Maybe it’s the departure of Hamm, and the consequent increase in the band’s beard:non beard ratio (props must also go to guitarist/vocalist Taylor Rice’s impressive moustache), but Hummingbird feels wiser, grander, and more knowing. The band’s strength lies in stretching the elasticity of intimacy, taking the emotion of folk proximity and bolstering it to a state of panorama. It’s an elegiac, elegant reflection, saturated with melancholy, and simmering with melodies. If Gorilla Manor was immediately satisfying with its youthful scuffle, the denser, layered instrumentation and songwriter here provides a more substantial reward rooted in repeated listens, rather than a quick fling.
This is never truer than in the fragile beauty of album highlight, ‘Columbia’, a song penned as a direct address to the passing of Ayer’s mother, and even namechecks her in its closing moments.

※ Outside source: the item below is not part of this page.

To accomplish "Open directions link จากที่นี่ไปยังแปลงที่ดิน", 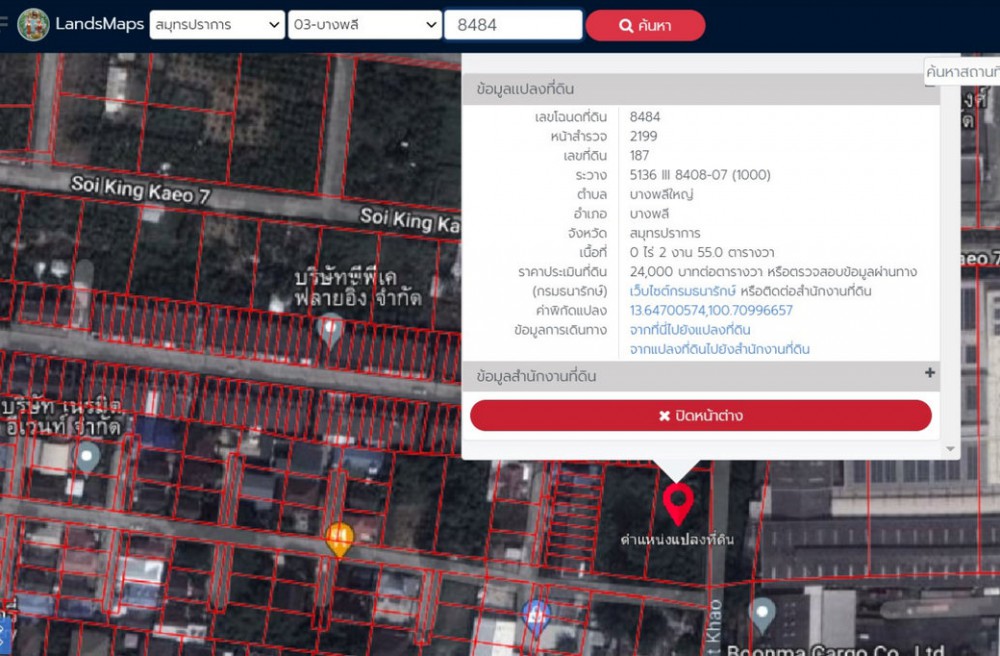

Ayer’s vocal takes centre stage in the high register that he occupies for much of the album, over the song’s evolving crescendo, with a devastating plea of self-evaluative loss – “Every night I ask myself – am I loving enough?”. The band describe the album’s title as symbolising “the dichotomy of being very fragile yet being strong and soaring”, and at no point is their new appreciation of dynamic, space, and subtlety more apparent.
Cliché #2 – “If it ain’t broke, don’t fix it”. Hummingbird may not be a reinvention of the wheel, but it is far from a dilution of its influences. It feels more like the serious, mature older brother of Local Natives’ debut, a settling down in a smarter neighbourhood than the free spirit channeled in their Gorilla Manor, and a considered step towards marking out their own turf on a property ladder with respected lineage and brimming prospects.